All of the data should be restated exactly as it stands.

Supplied data
::::::::::

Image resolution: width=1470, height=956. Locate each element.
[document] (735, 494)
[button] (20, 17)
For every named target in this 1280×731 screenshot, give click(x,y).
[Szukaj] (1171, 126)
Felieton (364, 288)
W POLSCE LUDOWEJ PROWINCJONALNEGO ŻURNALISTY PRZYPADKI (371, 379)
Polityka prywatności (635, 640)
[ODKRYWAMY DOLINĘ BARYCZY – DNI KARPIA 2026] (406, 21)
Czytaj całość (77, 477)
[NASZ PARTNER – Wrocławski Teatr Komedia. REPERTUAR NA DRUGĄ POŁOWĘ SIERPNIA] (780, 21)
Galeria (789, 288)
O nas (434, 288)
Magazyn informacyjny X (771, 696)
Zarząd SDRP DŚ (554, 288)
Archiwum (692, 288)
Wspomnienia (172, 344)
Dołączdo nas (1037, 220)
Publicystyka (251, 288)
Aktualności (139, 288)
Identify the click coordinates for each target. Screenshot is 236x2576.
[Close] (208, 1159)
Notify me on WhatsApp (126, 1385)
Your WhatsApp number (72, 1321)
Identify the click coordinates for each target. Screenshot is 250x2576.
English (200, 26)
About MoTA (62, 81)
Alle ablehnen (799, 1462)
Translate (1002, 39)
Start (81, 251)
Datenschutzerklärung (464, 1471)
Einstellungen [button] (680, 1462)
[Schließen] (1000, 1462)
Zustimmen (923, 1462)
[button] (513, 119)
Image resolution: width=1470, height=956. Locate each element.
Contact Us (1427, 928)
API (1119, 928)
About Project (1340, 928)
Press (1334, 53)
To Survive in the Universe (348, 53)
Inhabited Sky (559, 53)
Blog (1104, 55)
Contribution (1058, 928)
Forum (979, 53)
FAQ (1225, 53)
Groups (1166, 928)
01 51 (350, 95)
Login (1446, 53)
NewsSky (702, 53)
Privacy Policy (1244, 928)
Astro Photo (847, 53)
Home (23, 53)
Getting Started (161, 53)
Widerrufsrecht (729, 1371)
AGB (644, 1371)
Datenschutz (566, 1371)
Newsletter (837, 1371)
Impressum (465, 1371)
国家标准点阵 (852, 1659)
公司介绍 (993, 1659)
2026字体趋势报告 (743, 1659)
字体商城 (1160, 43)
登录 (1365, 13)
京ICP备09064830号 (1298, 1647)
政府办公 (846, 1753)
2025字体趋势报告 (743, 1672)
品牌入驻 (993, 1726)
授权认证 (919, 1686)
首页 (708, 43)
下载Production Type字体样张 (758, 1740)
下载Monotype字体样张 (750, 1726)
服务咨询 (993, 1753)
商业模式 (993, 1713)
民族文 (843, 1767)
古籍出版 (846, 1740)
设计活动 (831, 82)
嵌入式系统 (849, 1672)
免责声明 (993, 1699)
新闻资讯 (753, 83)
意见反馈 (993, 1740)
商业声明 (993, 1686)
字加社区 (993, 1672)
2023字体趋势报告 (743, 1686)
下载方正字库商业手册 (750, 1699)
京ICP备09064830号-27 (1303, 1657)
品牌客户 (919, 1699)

::::::::::

Answer to the problem
Image resolution: width=1470, height=956. Locate each element.
[document] (735, 494)
[button] (20, 17)
For every named target in this 1280×731 screenshot, give click(x,y).
[Szukaj] (1171, 126)
Felieton (364, 288)
W POLSCE LUDOWEJ PROWINCJONALNEGO ŻURNALISTY PRZYPADKI (371, 379)
Polityka prywatności (635, 640)
[ODKRYWAMY DOLINĘ BARYCZY – DNI KARPIA 2026] (406, 21)
Czytaj całość (77, 477)
[NASZ PARTNER – Wrocławski Teatr Komedia. REPERTUAR NA DRUGĄ POŁOWĘ SIERPNIA] (780, 21)
Galeria (789, 288)
O nas (434, 288)
Magazyn informacyjny X (771, 696)
Zarząd SDRP DŚ (554, 288)
Archiwum (692, 288)
Wspomnienia (172, 344)
Dołączdo nas (1037, 220)
Publicystyka (251, 288)
Aktualności (139, 288)
Identify the click coordinates for each target. Screenshot is 236x2576.
[Close] (208, 1159)
Notify me on WhatsApp (126, 1385)
Your WhatsApp number (72, 1321)
Identify the click coordinates for each target. Screenshot is 250x2576.
English (200, 26)
About MoTA (62, 81)
Alle ablehnen (799, 1462)
Translate (1002, 39)
Start (81, 251)
Datenschutzerklärung (464, 1471)
Einstellungen [button] (680, 1462)
[Schließen] (1000, 1462)
Zustimmen (923, 1462)
[button] (513, 119)
Image resolution: width=1470, height=956. Locate each element.
Contact Us (1427, 928)
API (1119, 928)
About Project (1340, 928)
Press (1334, 53)
To Survive in the Universe (348, 53)
Inhabited Sky (559, 53)
Blog (1104, 55)
Contribution (1058, 928)
Forum (979, 53)
FAQ (1225, 53)
Groups (1166, 928)
01 51 (350, 95)
Login (1446, 53)
NewsSky (702, 53)
Privacy Policy (1244, 928)
Astro Photo (847, 53)
Home (23, 53)
Getting Started (161, 53)
Widerrufsrecht (729, 1371)
AGB (644, 1371)
Datenschutz (566, 1371)
Newsletter (837, 1371)
Impressum (465, 1371)
国家标准点阵 (852, 1659)
公司介绍 (993, 1659)
2026字体趋势报告 (743, 1659)
字体商城 (1160, 43)
登录 (1365, 13)
京ICP备09064830号 (1298, 1647)
政府办公 (846, 1753)
2025字体趋势报告 (743, 1672)
品牌入驻 (993, 1726)
授权认证 (919, 1686)
首页 (708, 43)
下载Production Type字体样张 (758, 1740)
下载Monotype字体样张 (750, 1726)
服务咨询 (993, 1753)
商业模式 (993, 1713)
民族文 (843, 1767)
古籍出版 (846, 1740)
设计活动 (831, 82)
嵌入式系统 (849, 1672)
免责声明 (993, 1699)
新闻资讯 (753, 83)
意见反馈 (993, 1740)
商业声明 (993, 1686)
字加社区 (993, 1672)
2023字体趋势报告 (743, 1686)
下载方正字库商业手册 (750, 1699)
京ICP备09064830号-27 (1303, 1657)
品牌客户 (919, 1699)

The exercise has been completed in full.